De beroepscommissie heeft de Minister in de gelegenheid gesteld schriftelijk te reageren op het beroep en klager alsmede zijn raadsman om het beroep schriftelijk toe te lichten.
Op grond van haar onderzoek overweegt en beslist de beroepscommissie als volgt.
1. De inhoud van de bestreden beslissing
De Minister heeft klagers verzoek tot het tijdelijk verlaten van de inrichting in het kader van strafonderbreking afgewezen.
2. De standpunten
Door en namens klager is het beroep als volgt – samengevat – toegelicht.

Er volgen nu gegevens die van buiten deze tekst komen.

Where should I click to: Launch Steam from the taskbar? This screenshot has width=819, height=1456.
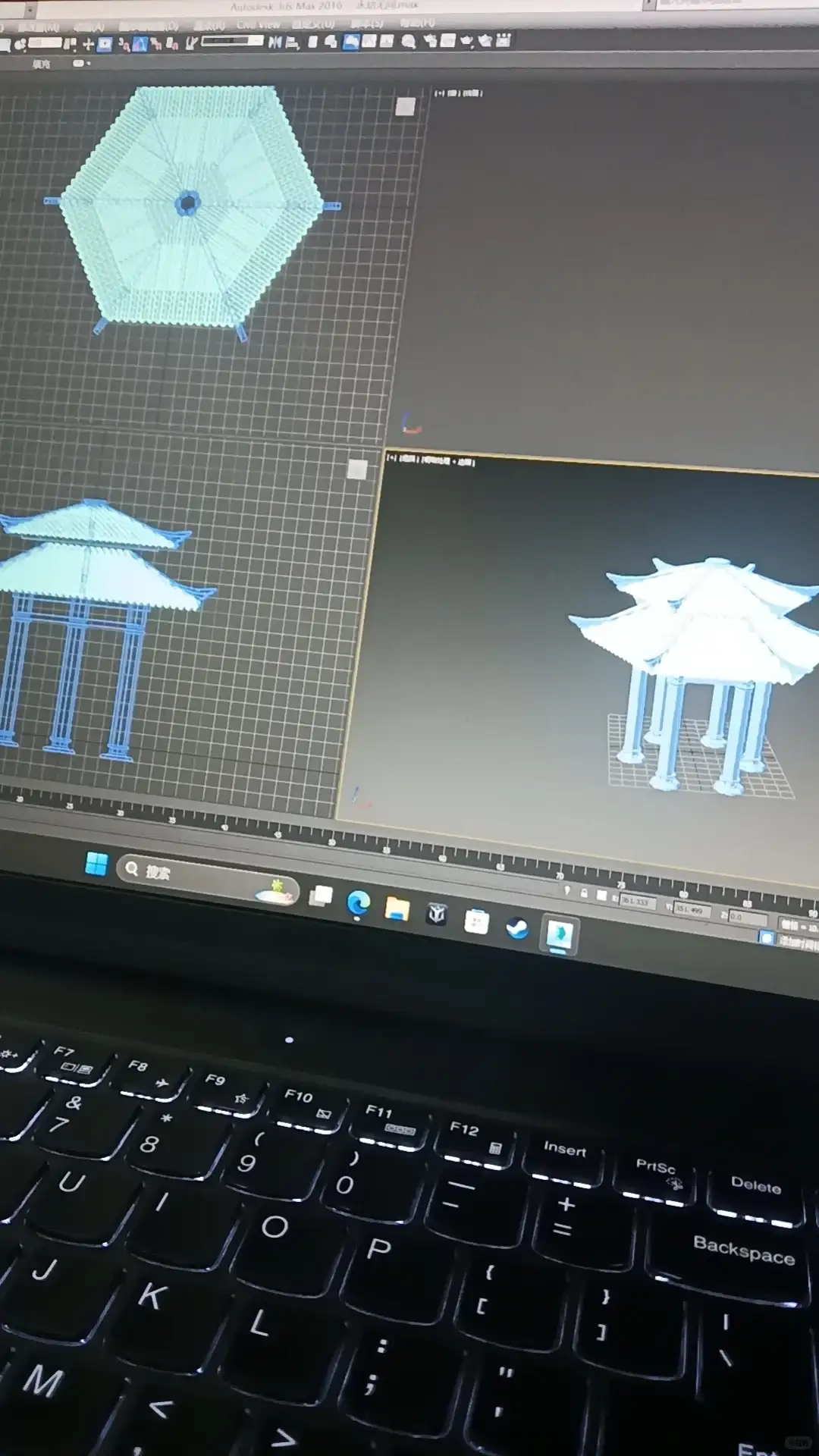[517, 928]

Klager verzoek om strafonderbreking is ten onrechte enkel op grond van sociale gronden afgewezen. Nu klagers vrouw herstellende is van een zeer intensieve operatie en thuis alle zorgen op zich moet nemen, is het noodzakelijk dat klager zijn vrouw voor een langere periode kan ondersteunen bij haar herstelproces en de gezinstaken. Zodoende kan haar herstel worden bespoedigd. Klager heeft tweemaal eerder om (grotendeels) dezelfde redenen verzocht om strafonderbreking. Terwijl het ene verzoek werd afgewezen, omdat strafonderbreking op medische gronden niet geïndiceerd werd geacht, heeft het andere verzoek tot een incidenteel verlof geleid, waarbij klager zijn vrouw na haar operatie heeft kunnen bezoeken. Ten onrechte heeft de Minister zich bij de bestreden beslissing gebaseerd op dezelfde informatie die ten grondslag lag aan de afwijzing van klagers tweede verzoek om strafonderbreking. Namens klager is echter een aanvullende brief van klagers huisarts overgelegd, waaruit de noodzaak tot het verlenen van strafonderbreking op medische gronden blijkt. De Minister heeft deze buiten beschouwing gelaten. Verwezen wordt naar RSJ 7 augustus 2012, 12/2136/GV, waarbij een positief advies van de medisch adviseur reden was om strafonderbreking te verlenen. Nu sprake is van een positief advies van de huisarts, stelt klager zich op het standpunt dat sprake is van gelijksoortige omstandigheden die aanleiding geven strafonderbreking te verlenen. Gelet op de maximale duur van andere verlofmodaliteiten, is strafonderbreking de enige aangewezen vorm van verlof. Klager verzoekt om strafonderbreking voor de duur van twee weken.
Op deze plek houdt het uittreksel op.